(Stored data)
---------------
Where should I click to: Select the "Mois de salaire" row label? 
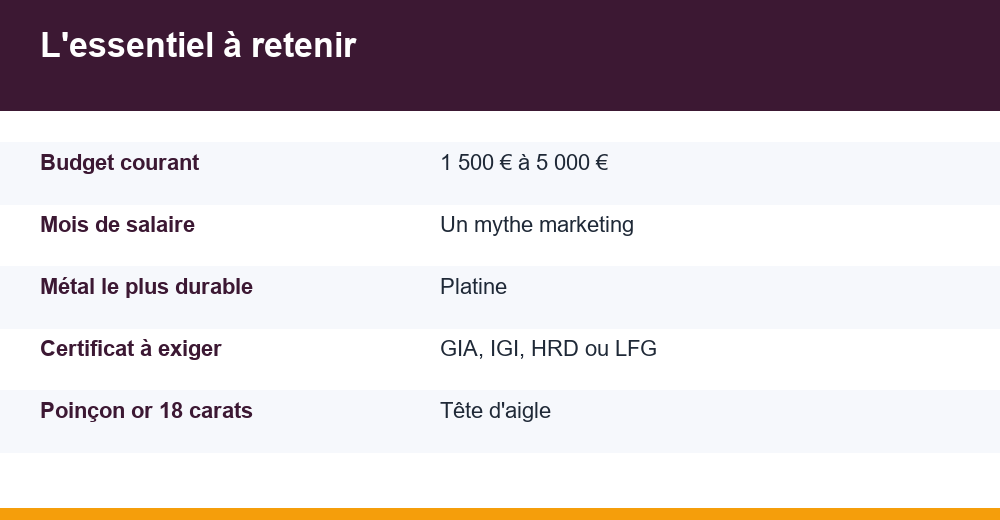pyautogui.click(x=117, y=225)
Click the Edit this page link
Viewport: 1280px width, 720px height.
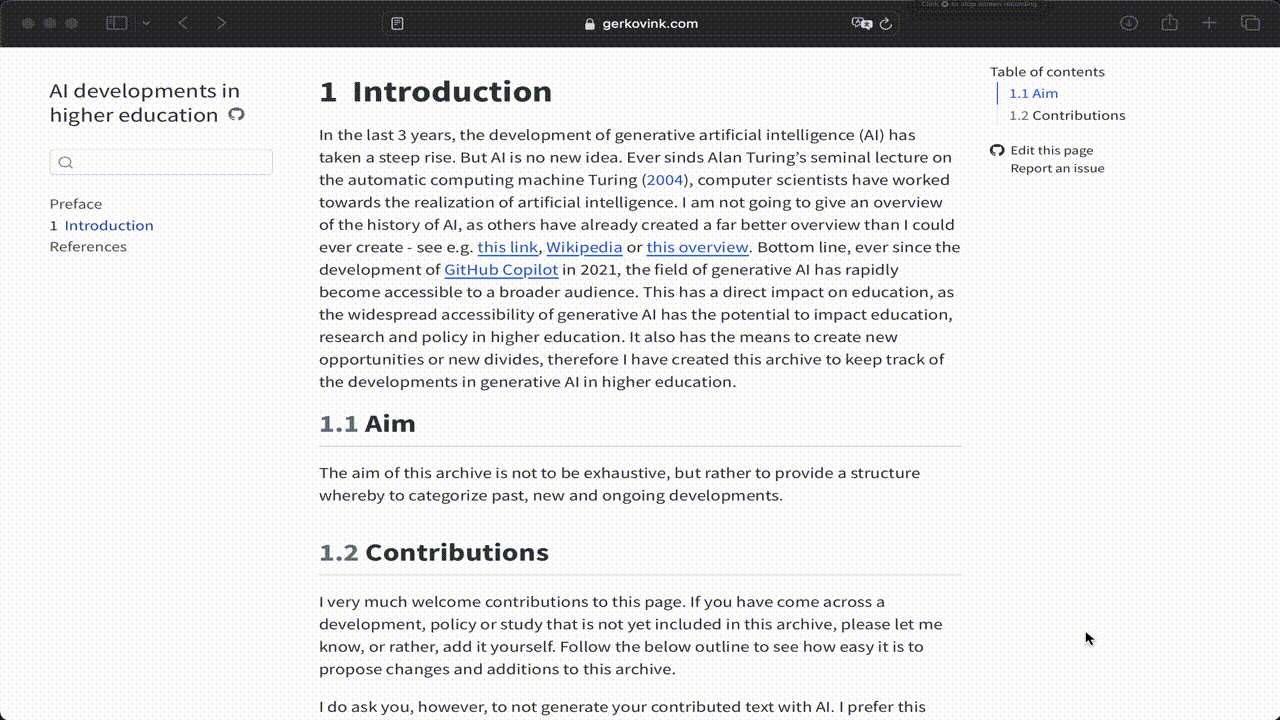pos(1051,151)
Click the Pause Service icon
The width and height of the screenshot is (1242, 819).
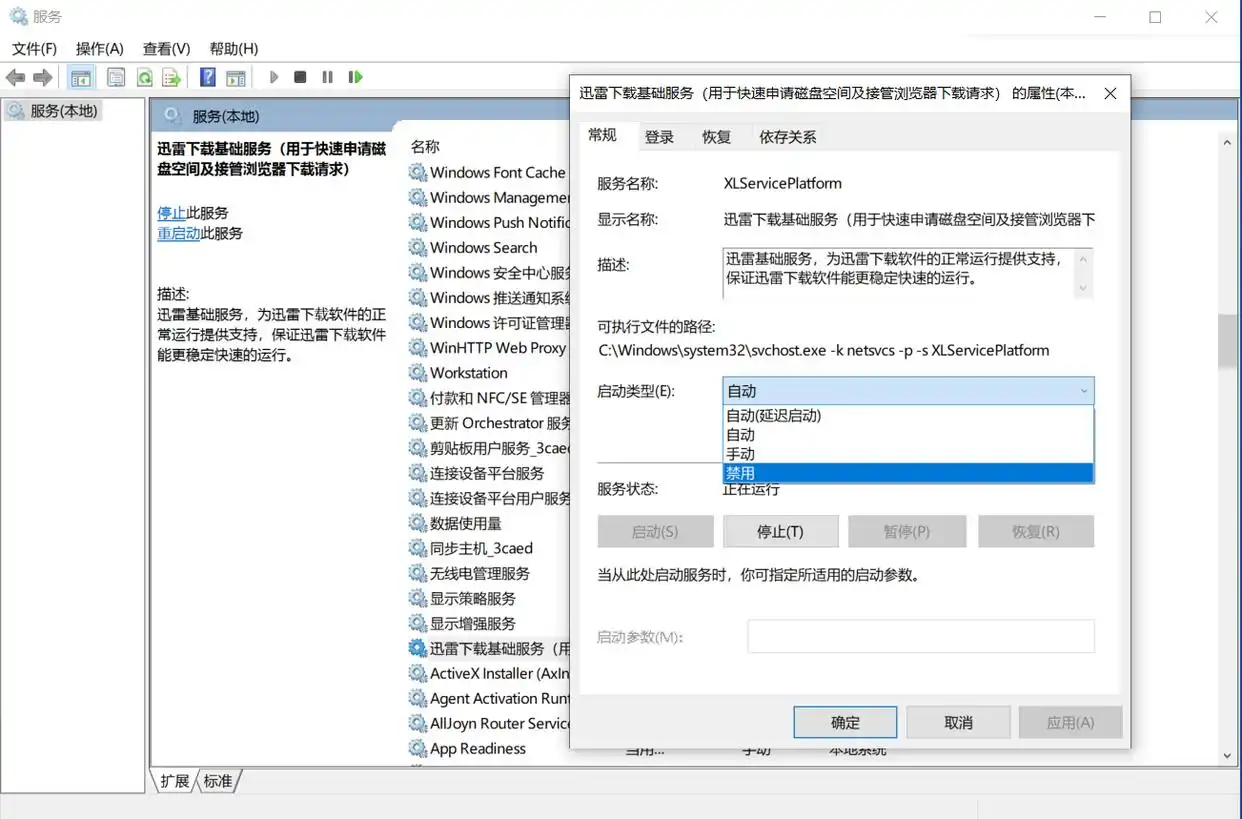[328, 77]
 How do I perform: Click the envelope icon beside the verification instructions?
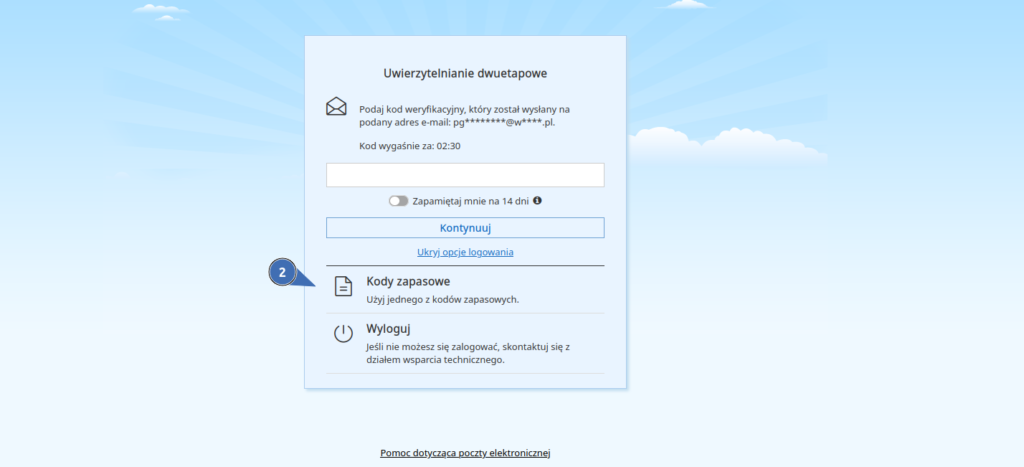click(336, 107)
---------------
Return word for word the line bearing "Click the Edit this page link" and every later line of the entries, but none of the pictures.

Click the Edit this page link
Viewport: 1280px width, 720px height.
pos(1051,151)
Click the Pause Service icon
The width and height of the screenshot is (1242, 819).
[328, 77]
 How do I perform: Click the envelope icon beside the verification instructions?
click(336, 107)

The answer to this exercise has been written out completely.